Protection of Xanthomonas against arsenic toxicity involves the peroxide-sensing transcription regulator OxyR.

Arsenic has been shown to mediate its toxicity through induced generation of reactive oxygen species. Here, we examined the role of oxidative stress-inducible genes (katA, ahpC and ohr) and their regulators (oxyR and ohrR) in the response to arsenic treatment in a plant pathogenic bacterium, Xanthomonas campestris pv. phaseoli (Xp). Overproduction of peroxide-scavenging enzymes (KatA, AhpCF and Ohr) did not enhance arsenic tolerance in wild-type Xp. Furthermore, inactivation of katA, ahpC, ohr, and ohrR genes had no effect on the level of arsenic resistance. By contrast, an oxyR mutant (Xp oxyR) showed increased sensitivity to both pentavalent arsenate and, to a greater extent, trivalent arsenite. The resistance of cells to arsenite treatment was significantly affected by the level of iron.

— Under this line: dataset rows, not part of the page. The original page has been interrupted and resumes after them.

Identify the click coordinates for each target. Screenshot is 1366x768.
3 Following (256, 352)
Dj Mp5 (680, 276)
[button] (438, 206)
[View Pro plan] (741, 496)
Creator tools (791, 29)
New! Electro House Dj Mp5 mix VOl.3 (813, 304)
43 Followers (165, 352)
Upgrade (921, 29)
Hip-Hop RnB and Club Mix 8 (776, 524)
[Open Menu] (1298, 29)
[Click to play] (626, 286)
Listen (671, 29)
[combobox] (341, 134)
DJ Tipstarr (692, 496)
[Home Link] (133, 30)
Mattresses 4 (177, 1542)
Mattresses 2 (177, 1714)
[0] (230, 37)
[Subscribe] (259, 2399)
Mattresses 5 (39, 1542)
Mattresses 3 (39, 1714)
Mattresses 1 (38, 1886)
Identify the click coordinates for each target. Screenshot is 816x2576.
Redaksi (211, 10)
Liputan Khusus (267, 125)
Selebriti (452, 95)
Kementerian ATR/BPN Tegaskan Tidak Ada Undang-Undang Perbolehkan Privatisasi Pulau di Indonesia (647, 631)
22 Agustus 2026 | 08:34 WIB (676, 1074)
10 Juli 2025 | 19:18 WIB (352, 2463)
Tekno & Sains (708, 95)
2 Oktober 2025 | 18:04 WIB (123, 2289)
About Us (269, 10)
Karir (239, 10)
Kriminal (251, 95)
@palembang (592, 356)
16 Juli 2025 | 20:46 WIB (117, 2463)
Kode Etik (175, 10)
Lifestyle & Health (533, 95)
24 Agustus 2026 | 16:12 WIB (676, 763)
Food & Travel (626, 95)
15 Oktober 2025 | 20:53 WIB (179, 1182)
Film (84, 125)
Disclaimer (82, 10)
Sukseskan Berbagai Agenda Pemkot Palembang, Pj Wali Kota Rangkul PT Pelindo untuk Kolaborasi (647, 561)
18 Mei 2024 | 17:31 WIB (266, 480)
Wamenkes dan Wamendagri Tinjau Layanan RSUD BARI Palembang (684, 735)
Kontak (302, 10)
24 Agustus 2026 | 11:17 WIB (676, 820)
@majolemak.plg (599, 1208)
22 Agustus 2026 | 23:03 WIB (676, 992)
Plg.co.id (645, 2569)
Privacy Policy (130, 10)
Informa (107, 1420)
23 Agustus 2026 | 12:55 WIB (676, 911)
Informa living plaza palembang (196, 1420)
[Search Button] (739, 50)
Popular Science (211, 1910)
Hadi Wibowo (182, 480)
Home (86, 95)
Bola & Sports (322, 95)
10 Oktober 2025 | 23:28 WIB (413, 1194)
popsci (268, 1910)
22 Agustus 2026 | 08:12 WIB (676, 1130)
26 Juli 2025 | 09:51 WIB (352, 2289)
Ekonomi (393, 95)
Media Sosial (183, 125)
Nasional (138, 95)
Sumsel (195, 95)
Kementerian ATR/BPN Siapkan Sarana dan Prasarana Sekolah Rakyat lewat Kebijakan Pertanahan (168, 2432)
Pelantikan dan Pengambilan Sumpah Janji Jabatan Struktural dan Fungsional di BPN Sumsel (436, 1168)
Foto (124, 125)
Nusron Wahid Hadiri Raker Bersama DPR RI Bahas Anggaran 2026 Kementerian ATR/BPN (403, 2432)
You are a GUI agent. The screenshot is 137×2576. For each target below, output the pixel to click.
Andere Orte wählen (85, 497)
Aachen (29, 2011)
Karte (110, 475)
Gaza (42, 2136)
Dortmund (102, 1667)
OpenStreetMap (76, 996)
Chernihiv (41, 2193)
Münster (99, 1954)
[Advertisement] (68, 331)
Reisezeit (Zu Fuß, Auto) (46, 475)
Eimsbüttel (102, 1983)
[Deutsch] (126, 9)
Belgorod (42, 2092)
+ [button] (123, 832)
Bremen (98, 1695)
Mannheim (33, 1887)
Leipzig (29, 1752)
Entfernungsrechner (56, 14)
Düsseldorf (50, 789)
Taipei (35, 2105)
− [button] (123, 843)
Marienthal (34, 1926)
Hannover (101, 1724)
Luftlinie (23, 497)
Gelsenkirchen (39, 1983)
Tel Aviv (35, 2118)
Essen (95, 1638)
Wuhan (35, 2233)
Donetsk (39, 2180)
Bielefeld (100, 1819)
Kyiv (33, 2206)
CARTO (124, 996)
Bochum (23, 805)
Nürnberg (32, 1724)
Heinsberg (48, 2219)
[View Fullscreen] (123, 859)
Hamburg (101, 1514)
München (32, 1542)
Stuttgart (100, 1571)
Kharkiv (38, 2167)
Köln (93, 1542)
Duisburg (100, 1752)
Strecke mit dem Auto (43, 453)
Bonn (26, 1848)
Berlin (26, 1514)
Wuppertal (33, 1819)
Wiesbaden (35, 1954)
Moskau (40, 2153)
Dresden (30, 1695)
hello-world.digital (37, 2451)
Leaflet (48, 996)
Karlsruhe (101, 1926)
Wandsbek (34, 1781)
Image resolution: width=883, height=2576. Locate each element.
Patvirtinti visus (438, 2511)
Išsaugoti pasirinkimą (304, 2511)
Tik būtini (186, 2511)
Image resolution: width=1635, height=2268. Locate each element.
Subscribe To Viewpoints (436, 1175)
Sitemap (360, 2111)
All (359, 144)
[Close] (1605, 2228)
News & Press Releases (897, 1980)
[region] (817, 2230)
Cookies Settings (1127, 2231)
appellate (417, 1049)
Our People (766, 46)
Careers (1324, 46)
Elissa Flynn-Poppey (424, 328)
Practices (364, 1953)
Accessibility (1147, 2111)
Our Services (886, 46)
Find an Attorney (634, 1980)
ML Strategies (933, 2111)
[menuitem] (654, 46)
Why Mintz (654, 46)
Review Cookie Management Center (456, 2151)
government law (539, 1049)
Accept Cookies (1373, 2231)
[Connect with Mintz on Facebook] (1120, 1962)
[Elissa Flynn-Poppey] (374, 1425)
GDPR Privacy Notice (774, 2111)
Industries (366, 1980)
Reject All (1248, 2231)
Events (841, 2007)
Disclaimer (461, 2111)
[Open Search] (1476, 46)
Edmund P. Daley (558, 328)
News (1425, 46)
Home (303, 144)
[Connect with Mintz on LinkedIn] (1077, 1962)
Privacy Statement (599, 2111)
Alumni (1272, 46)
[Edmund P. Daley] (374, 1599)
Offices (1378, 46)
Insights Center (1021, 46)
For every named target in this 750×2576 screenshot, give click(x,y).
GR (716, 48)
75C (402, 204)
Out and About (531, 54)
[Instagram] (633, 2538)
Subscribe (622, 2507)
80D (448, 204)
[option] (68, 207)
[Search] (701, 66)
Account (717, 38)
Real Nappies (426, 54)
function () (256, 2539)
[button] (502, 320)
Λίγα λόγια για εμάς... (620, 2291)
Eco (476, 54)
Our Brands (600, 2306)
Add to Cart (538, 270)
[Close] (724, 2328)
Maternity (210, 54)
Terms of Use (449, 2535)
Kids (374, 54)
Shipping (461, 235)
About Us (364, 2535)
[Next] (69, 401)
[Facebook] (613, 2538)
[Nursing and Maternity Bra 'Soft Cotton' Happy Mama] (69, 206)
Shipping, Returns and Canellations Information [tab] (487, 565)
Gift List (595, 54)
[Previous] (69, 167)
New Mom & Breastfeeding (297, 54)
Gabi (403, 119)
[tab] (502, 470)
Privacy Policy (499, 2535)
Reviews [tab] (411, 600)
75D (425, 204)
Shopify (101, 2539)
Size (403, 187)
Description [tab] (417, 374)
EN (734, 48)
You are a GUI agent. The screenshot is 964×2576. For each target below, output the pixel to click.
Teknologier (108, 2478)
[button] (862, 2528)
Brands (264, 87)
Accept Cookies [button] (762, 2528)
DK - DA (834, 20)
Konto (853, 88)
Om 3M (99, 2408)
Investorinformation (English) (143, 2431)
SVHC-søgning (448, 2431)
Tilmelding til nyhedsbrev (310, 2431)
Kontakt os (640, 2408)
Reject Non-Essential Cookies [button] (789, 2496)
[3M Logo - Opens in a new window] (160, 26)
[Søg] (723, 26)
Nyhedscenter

Cells were 10-fold more sensitive to arsenite killing in the presence of excess iron, while removal of iron by an iron chelator (2,2'-dipyridyl) protected Xanthomonas from arsenite toxicity. The arsenite-sensitive phenotype of Xp oxyR could be complemented by the expression of functional OxyR from a plasmid vector, but not by the expression of other known OxyR-regulated peroxide-scavenging enzymes such as KatA and AhpCF, Ohr and OhrR. The data suggested that as yet unidentified, OxyR-regulated gene(s) are involved in conferring arsenic resistance in Xp. To our knowledge, this is the first report showing that the peroxide-sensing regulator OxyR is involved in arsenic resistance.